Filozofların akılları karışık. Her filozof bir öncekini tekziple kaim. Her veli öncekini tasdikle meşhur.
Filozof, çareler üretmeye çalışan işçi. Veli, gökten alan çareleri.
Filozofun şüpheleri vardır. Onun mesleği şüphedir zaten. Bu yüzden ona başvuran şüpheler kuşanır. Veli, mutmaindir. Tatminin de ne falanca ideolojiden, ne filanca fikirden, şüpheden gelmeyeceğini bilir. Onun andığı biri, anarak anıldığı bir yer vardır. O, mücerred inanışla, harfsiz, kelimesiz düşünüşle ulvi fırında pişmiş yüce fikri bulmuştur.
Felsefe, ütopik ülkenin pratiği olmayan kanunu.
Filozof, ütopya cumhurbaşkanı.
Veli, hayatın her nakışında iz bırakan medeniyetin banisi.
Veli, tarlada çapa yapan. Veli, meydanda kılıç sallayan. Veli, demir körükleyen. Veli, hamallık yapan. Veli, dükkan işleten.
Filozof, hakikat kapısında elleri birbirine sarılı, beyninde afyon hülyaları, üşüyen mecnun.
Felsefe kâl ilmi.
Tasavvuf hal.
Dil tutulur, akıl şaşar, kala kala hal kalır ortada.
Farâbi’nin "el-Medinetül Fâzılâs"sı rafları süsleyen ve toz tutan raflarda. Satır arası gidiş geliş.
Gazâli’nin ’İhyâ’sı sadırlarda yankı. Şuurlarda diriliş. Gazâli, yamalı elbiseler içinde, elinde abdest ibriği, yokluğun saltanatını kuran derviş. Ama aynı Gazâli, ilmi şarkı garbı tutan.
Yaşamak ve düşlemek. Veyahut düşleyip yaşamak yada yaşayarak düşlemek arasındaki keskin fark.
Felsefe: Dediğime bak, yaptığıma bakma perspektifi.
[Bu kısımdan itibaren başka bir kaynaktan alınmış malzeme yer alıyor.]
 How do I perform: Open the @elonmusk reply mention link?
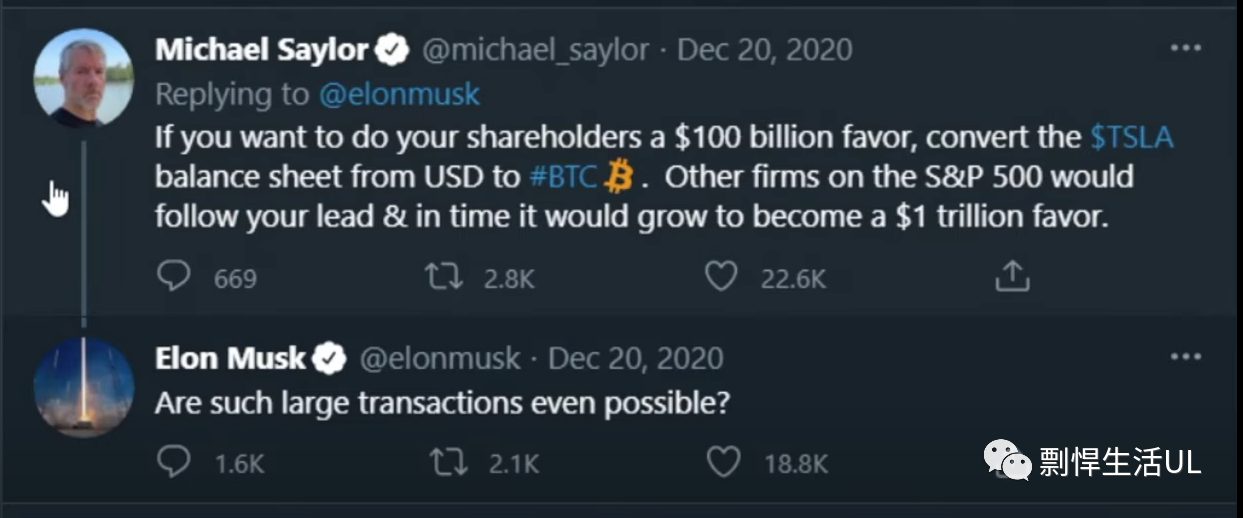pyautogui.click(x=399, y=94)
Filozof: Yaşantısı sözlerini yalanlayan vâiz.
Veli, yaşantısında en ufak bir sapmada sözlerine itibar edilmeyecek yücelik kanununun müntesibi.
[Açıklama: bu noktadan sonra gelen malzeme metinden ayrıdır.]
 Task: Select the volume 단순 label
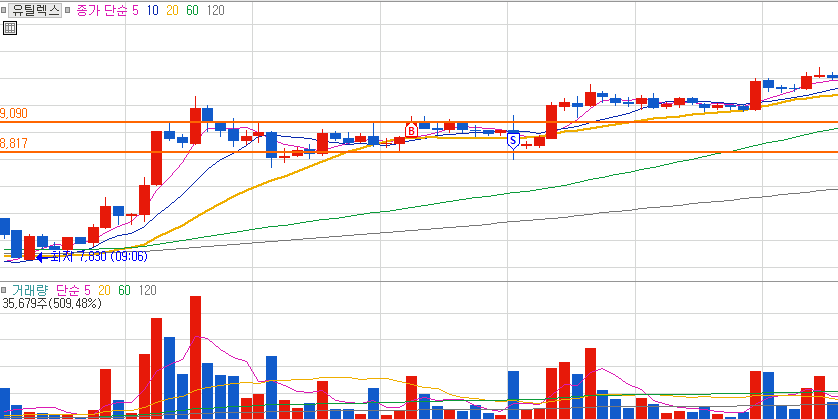(x=68, y=290)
Felsefe, hikmetler okyanusunda suyun kırşına odaklanan, inci mercana taş muamelesi yapıp, cüz’ü küllileştiren, küllü cüz mesabesine indirgeyen, akıl merkebine bineceğine kendini ona binek yapan menâfiler ilmi.
Üstad Necip Fazıl’ın deyimiyle: "Felsefenin tek doğru yanı her sonrakinin öncekini yalanlamasıdır."
Kabaca ve sağa sola girmeden demek istenirse: En üstün görünümlü filozofun intihası, en düşük görünümlü velinin ibtidasıdır.
Filozofun ulaştığı son yer, velinin kademinin altıdır.
Bu söylem çok radikal gözükebilir. Bence daha da radikal olmalıdır. Bazen köktenci olmak, meseleyi kökten halleder.